RayRay Andrederral Darn, 35, and Marilyn Northington, 28, were also charged with an enhancement tied to the child abuse charge of willful harm causing injury or death, the DA’s Office said.
Darn and Northington, who have two other small children, had been staying at the Marriott Courtyard Hotel at 3150 Garrity Way in Richmond, which is currently being used to house people struggling from homelessness during the COVID-19 pandemic, according to the Richmond Police Department. At about 6:30 p.m. Thursday, an employee at the Marriott called 911 to say a couple had rushed out of the hotel with their infant baby. The parents told the employee their child was not breathing and they were going to the hospital, police said. The baby was pronounced dead at the hospital.
“Visible injuries were seen on the baby, including burn marks on his face and his right leg appeared broken and had been burned,” prosecutors said. “A circular mark was present on the baby’s leg where the burn injury occurred. Additionally, the baby appeared severely malnourished.”
In their hotel room, a meth pipe and two butane lighters were found after police executed a search warrant.
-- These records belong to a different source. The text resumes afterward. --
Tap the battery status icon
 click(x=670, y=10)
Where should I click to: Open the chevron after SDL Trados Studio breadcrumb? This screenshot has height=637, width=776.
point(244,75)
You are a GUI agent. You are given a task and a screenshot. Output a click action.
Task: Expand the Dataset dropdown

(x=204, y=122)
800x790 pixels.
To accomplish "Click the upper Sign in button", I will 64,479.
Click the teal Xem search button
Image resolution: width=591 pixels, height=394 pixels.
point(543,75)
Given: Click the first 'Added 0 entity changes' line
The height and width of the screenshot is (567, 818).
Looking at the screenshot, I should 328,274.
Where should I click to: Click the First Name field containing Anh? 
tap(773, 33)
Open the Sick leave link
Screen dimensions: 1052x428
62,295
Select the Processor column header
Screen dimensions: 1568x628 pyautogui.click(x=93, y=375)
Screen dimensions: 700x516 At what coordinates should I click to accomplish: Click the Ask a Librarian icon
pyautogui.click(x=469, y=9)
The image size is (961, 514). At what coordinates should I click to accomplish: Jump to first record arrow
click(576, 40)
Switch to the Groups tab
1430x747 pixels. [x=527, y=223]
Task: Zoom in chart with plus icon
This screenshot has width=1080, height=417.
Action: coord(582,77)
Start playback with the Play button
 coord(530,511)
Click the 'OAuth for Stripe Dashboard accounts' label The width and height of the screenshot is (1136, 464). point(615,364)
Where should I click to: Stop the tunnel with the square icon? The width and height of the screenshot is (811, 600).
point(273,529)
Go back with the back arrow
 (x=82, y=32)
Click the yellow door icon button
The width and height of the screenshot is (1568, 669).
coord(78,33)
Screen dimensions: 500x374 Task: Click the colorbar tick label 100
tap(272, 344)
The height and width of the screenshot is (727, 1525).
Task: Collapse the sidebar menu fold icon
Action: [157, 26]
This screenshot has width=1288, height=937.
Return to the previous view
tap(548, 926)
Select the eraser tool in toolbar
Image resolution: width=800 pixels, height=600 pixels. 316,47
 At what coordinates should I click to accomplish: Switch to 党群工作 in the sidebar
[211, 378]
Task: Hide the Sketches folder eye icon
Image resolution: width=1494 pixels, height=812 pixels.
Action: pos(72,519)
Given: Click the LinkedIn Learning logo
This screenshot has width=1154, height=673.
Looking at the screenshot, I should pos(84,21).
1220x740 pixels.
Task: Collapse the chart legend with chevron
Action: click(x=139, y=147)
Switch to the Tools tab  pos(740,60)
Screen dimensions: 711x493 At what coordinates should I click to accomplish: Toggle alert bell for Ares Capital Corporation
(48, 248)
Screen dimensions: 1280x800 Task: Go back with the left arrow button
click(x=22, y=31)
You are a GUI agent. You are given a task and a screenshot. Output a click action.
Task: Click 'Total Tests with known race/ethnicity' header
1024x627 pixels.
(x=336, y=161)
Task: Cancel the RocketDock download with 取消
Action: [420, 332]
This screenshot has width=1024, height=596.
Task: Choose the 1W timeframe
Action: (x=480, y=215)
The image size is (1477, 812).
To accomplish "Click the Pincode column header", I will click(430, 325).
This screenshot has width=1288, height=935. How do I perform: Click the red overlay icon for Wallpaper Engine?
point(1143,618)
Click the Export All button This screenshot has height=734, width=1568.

Added prosecutors: “An autopsy conducted by the Coroner’s Office found the victim had suffered from the following injuries: broken right femur, facial scarring, dehydration and malnourishment, bruising on the top of his right thigh, thermal burns on his nose and right cheek, and thermal burns to his lower part of his body. An internal examination by the Coroner’s Office found internal injuries consisting of seven fractured ribs, bleeding inside his skull and a skull fracture.”
The parents were set to appear in court today for their arraignment. The bail for each is $2,200,000.
At the time of their arrest, the couple’s two other small children were taken into protective custody and turned over to Child Family Services (CFS).